== Problem ==
Copy out every line of the items below that contains the string "icon", treating uppercase and lowercase as different.
[Start Dataset records]
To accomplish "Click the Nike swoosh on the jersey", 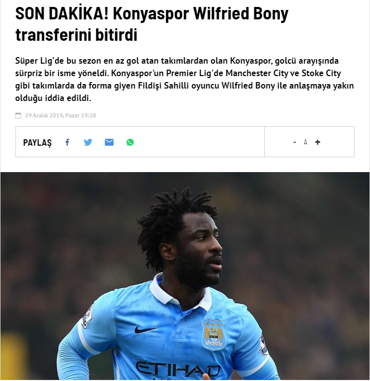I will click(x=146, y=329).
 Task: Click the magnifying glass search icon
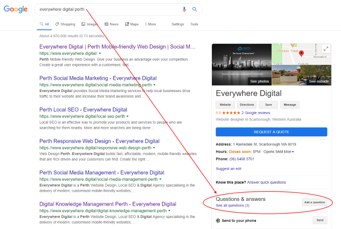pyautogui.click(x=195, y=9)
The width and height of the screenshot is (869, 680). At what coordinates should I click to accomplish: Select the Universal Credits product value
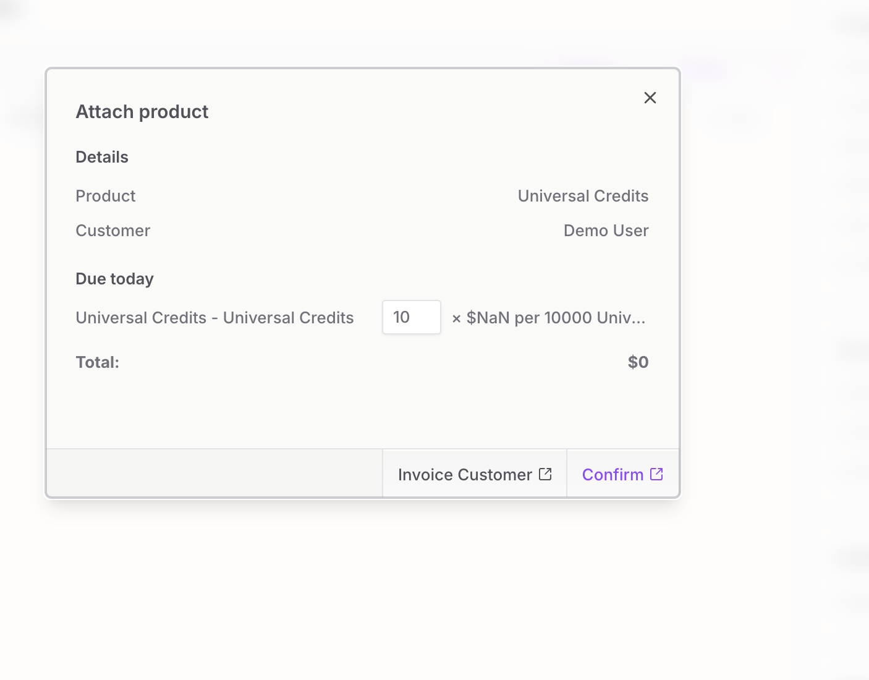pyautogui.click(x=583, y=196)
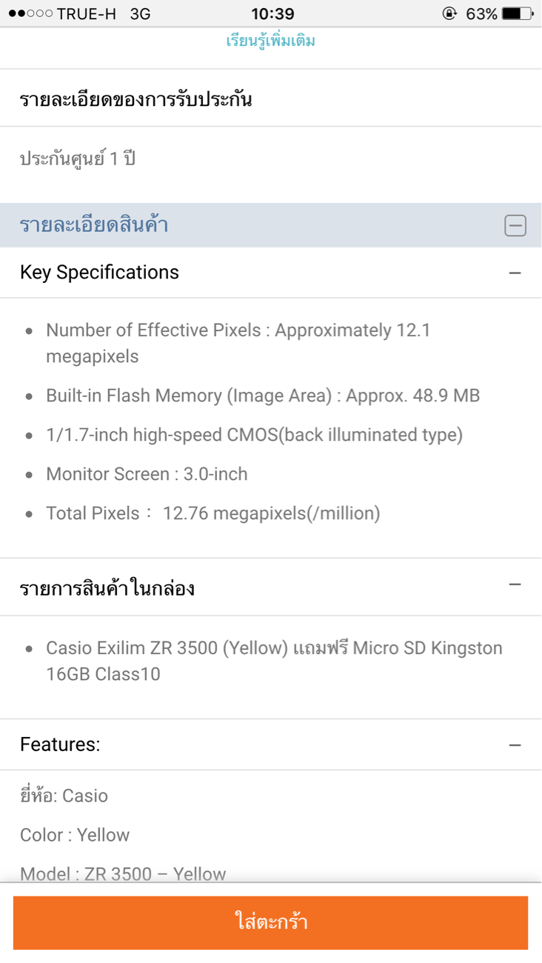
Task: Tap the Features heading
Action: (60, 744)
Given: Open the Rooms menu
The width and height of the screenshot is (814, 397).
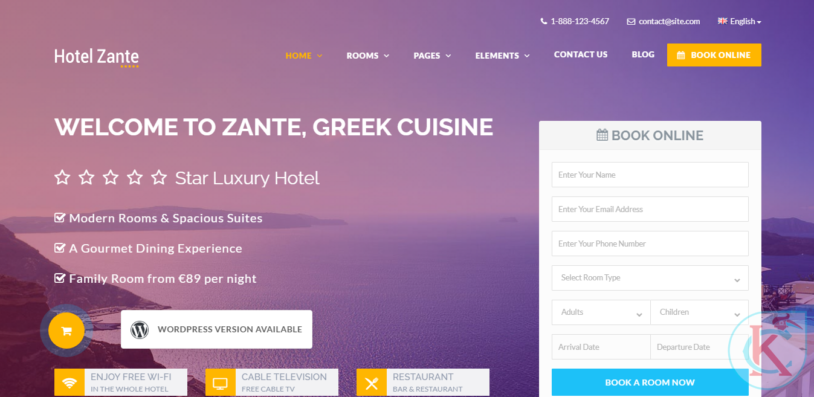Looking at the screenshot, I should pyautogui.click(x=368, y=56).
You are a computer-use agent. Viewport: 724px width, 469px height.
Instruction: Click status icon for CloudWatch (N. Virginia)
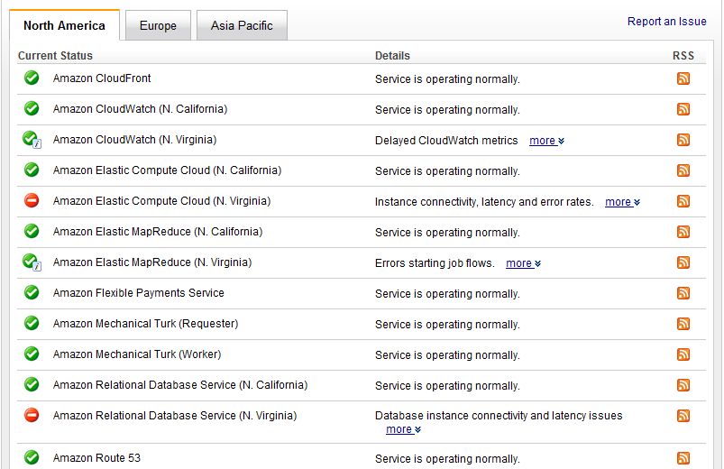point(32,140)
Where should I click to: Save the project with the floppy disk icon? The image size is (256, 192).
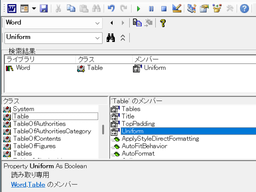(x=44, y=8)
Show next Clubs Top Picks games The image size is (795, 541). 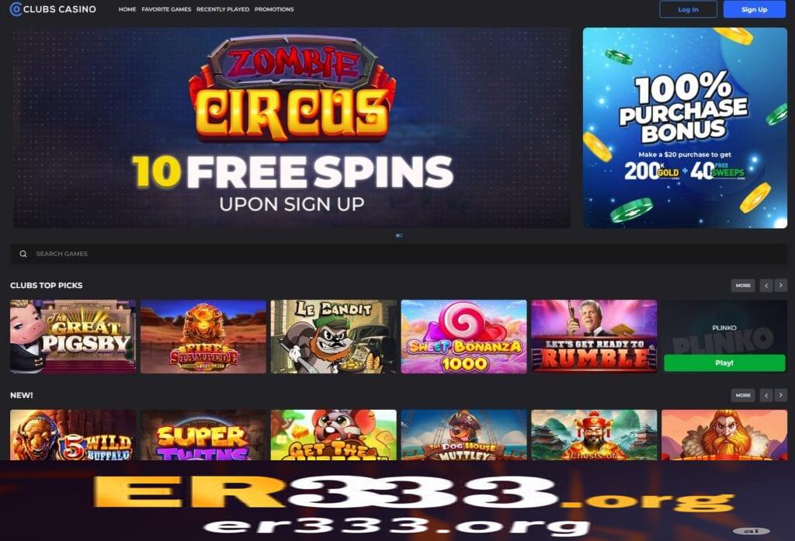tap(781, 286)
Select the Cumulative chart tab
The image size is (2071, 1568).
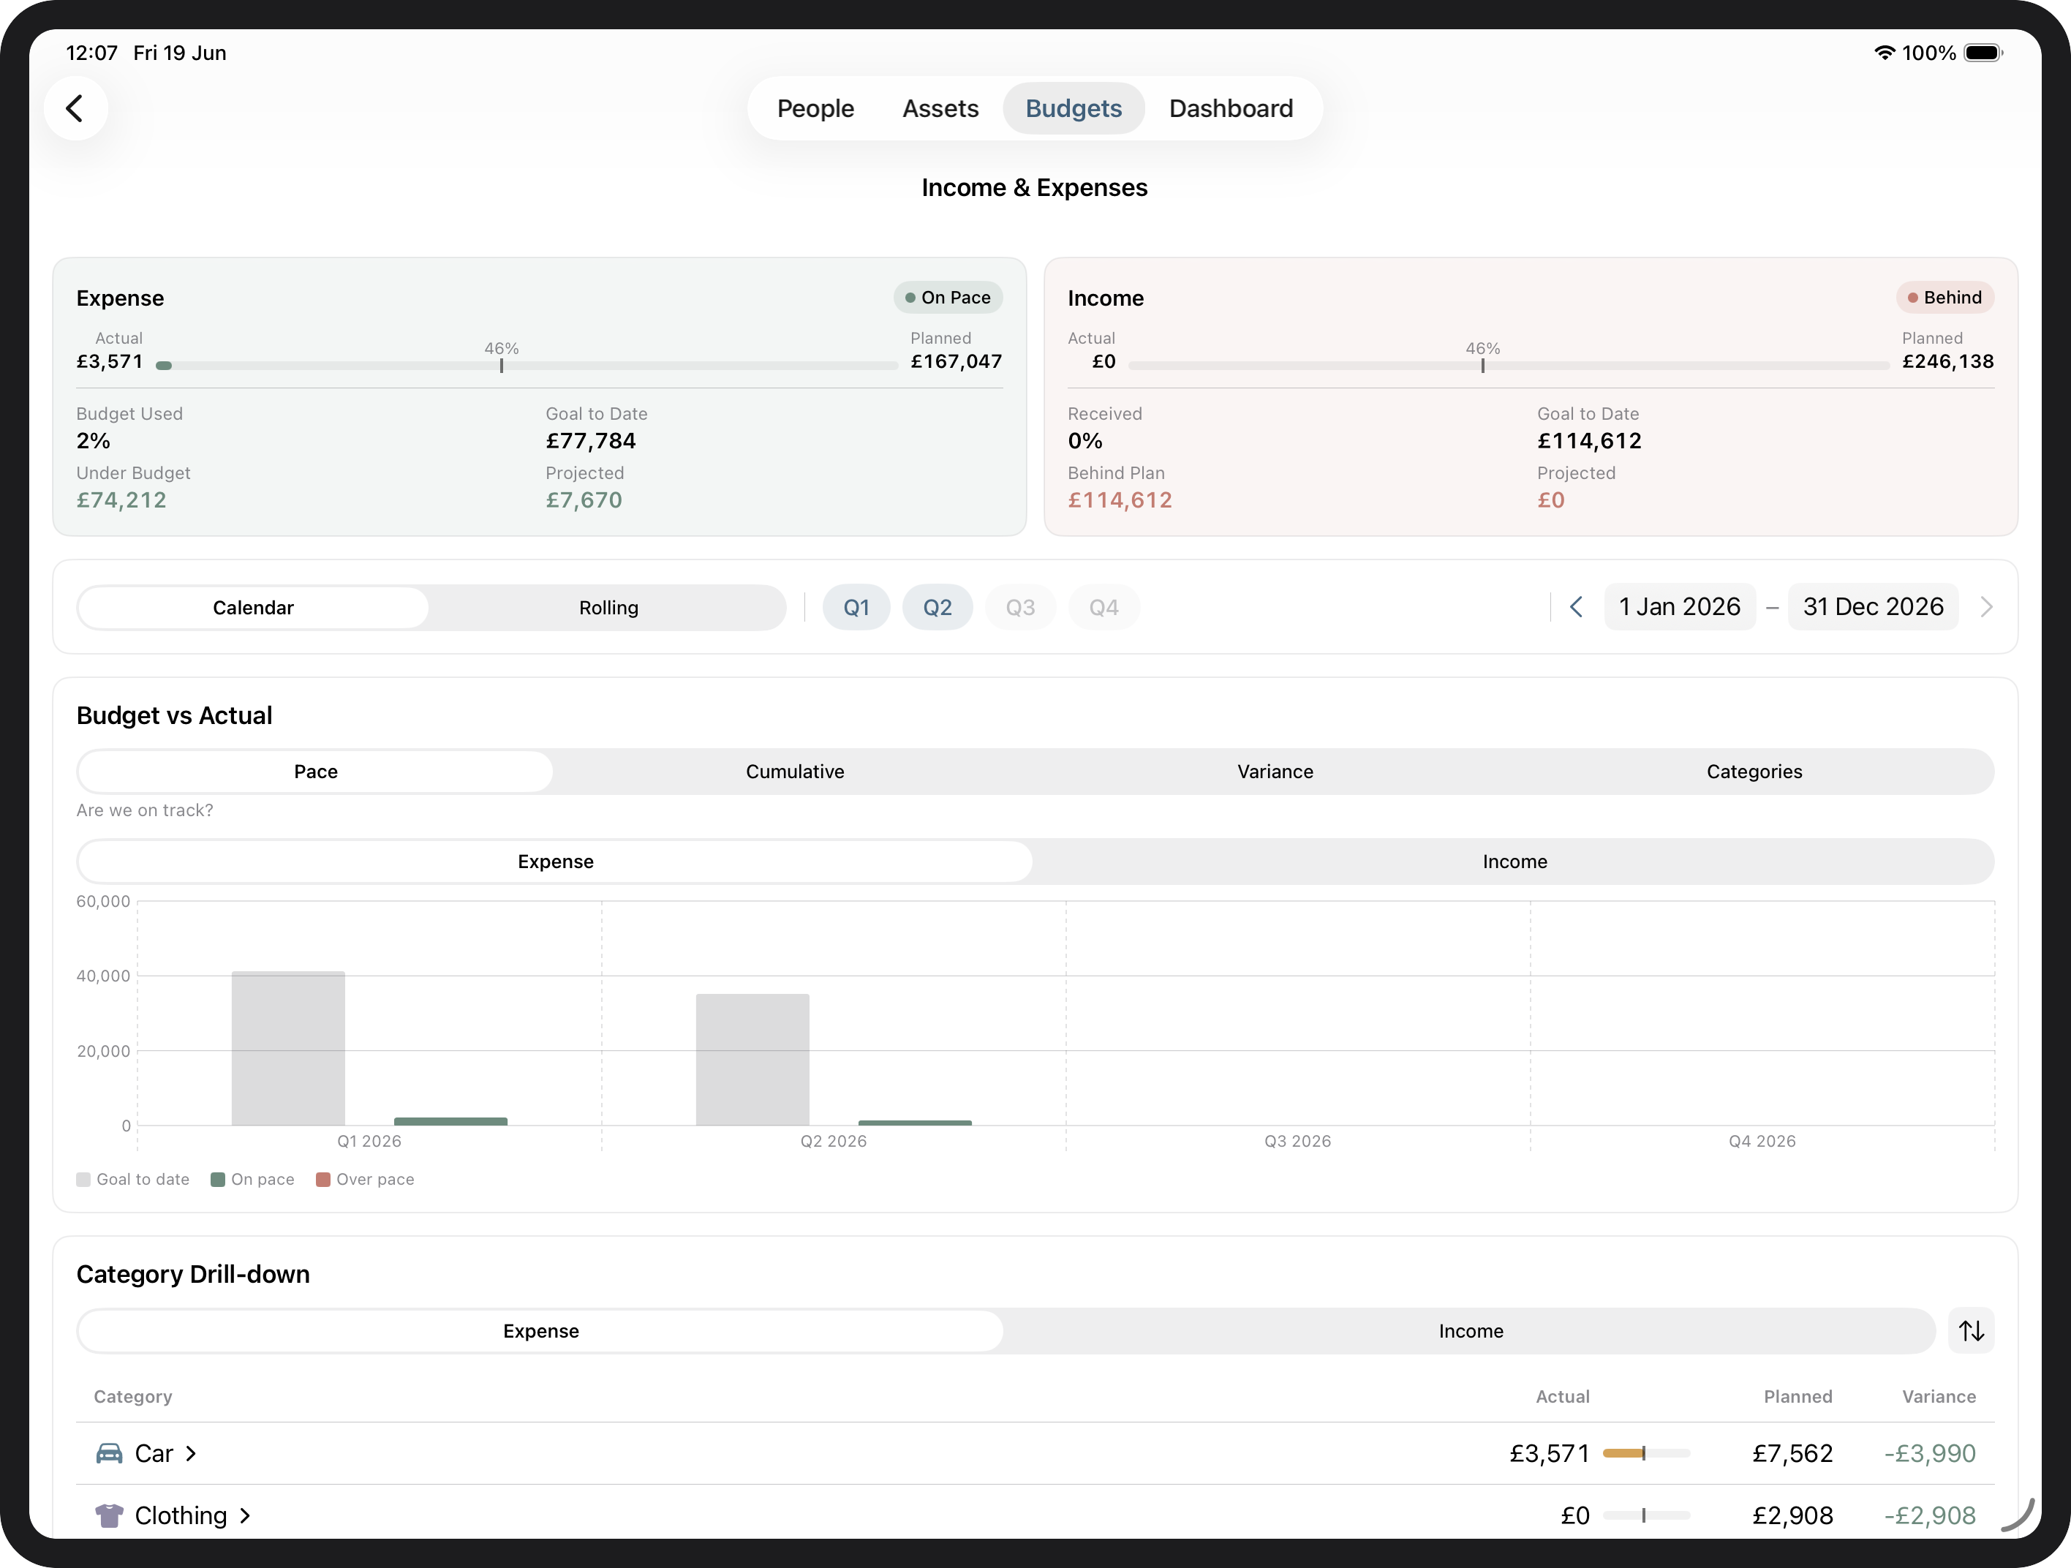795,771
[End Dataset records]
== Solution ==
 Task: Click the magnifying glass search icon
Instruction: Click status icon for CloudWatch (N. Virginia)
Where should I click to: Save the project with the floppy disk icon? The image size is (256, 192).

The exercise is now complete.